他轻轻的叩响木门。
“那么晚了,谁啊?”
“婶子,我,林野。”
王桂兰看见是林野,脸上露出微笑,还一把拉他进了屋,嘴上埋怨道:
“你这小子,这大晚上的,干啥来?现在天又这么冷,你咋还跑过来了啊?”
“快过来吧,上炕暖和暖和去...”
林野嘿嘿一笑,从怀里掏出那个布兜,将还带着他体温的两个冻梨和那几两品相不错的冻蘑递了过去。

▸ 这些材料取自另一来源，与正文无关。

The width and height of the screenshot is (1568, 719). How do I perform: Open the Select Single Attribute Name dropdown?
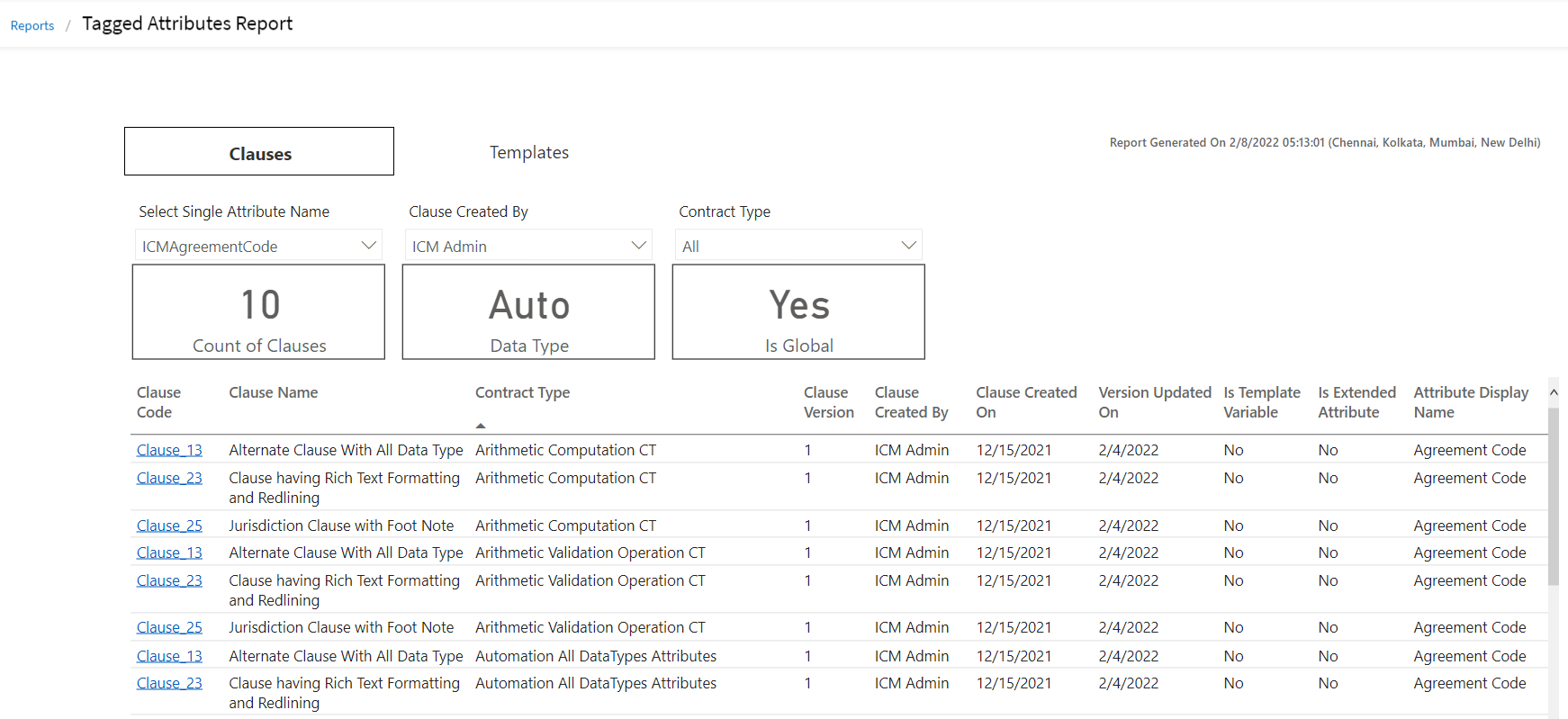(258, 246)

“婶子,下午帮了李婶一个忙,她给的冻梨,我寻思着您和王叔爱吃。这蘑菇是我今早在山里采的,您尝尝鲜。”
王桂兰拍了下林野的骼膊。
“你这傻孩子,你自己也要留着吃啊。”
“这都是好东西。快脱鞋上炕吧,你这个王叔啊,才刚吃完饭,抽着烟呢。”
林野脱了鞋,盘腿坐上土炕。
王守义正靠在炕头,抽着他的老旱烟,林野知道,正事来了。
他语气诚恳的对王守义说道:
“王叔,我今天来,是想跟您学真本事。我想学挖黄芪、采药材,怎么才能不断根须,保住品相。”
王守义顿了一下,抬起眼皮打量着林野,眉头皱了起来。
他太了解这小子的性子了,心浮气躁,三分钟热度而已。
以前不是没想过教他点山里的活计,可这小子总是一副不耐烦的样子,还曾当着他的面放言,说这些土里刨食的活计没出息。
今天这是太阳打西边出来了?
王守义心里犯嘀咕,怀疑他是不是在镇上受了什么刺激,又或是一时兴起。
王守义决定先不搭腔,得给他个下马威,试试这小子的斤两。
他将烧尽的烟灰倒在炕沿的铁皮盒里,然后不紧不慢的站起身。
“想学本事?”
“行啊。你跟我出来。”
他领着一头雾水的林野,走到了院子角落。
院角有一块白天刚泼了水,此刻已经被冻得象石头一样硬的土坨子,足有磨盘那么大。
土坨子里,还裹着一根从老树上砍下来的老树根,上面的根须错综复杂。
王守义从墙角旮旯里,翻出一把生了锈的小铲子,刃口都有些钝了,递给林野。
“喏。”
他指着那块冻土说道。
“你试试看,就在天黑前,用这把铲子,把里头那根树根给我完完整整的刨出来。”
“不过要记住哦,一根毛细根都不许给弄断了。”
林野心里咯噔一下。
这纯粹是叼难。
林野运足了力气,一铲子狠狠的凿了下去。
“当。”
一声脆响,冻土上只留下了一道浅浅的白印。
一股反震力顺着铲柄传回来,震得他虎口发麻,口腔里迅速泛起一股血腥味。
屋内的王桂兰心疼得直叹气。
她捅了捅老伴儿的腰,低声道。
“你这是干啥呀,那土疙瘩别说用钝铲子,就是用镐头都未必刨得开。你这不纯心叼难孩子嘛。”
王守义没说话,只是摇了摇头,示意她别管。
在他看来,这娇生惯养的林野,顶多坚持不了一炷香的功夫,受了挫,自然就会摔耙子走人。
到那时,他也就死了这条心了。
然而,林野的反应却超出了他的预料。
吃痛之后,他只是默默的站着,甩了甩发麻的手。
他想起前世扛水泥和刷盘子的苦,又想到下午在房顶上通烟筒时磨出的那股子韧劲,跟那些比起来,这点困难算得了什么?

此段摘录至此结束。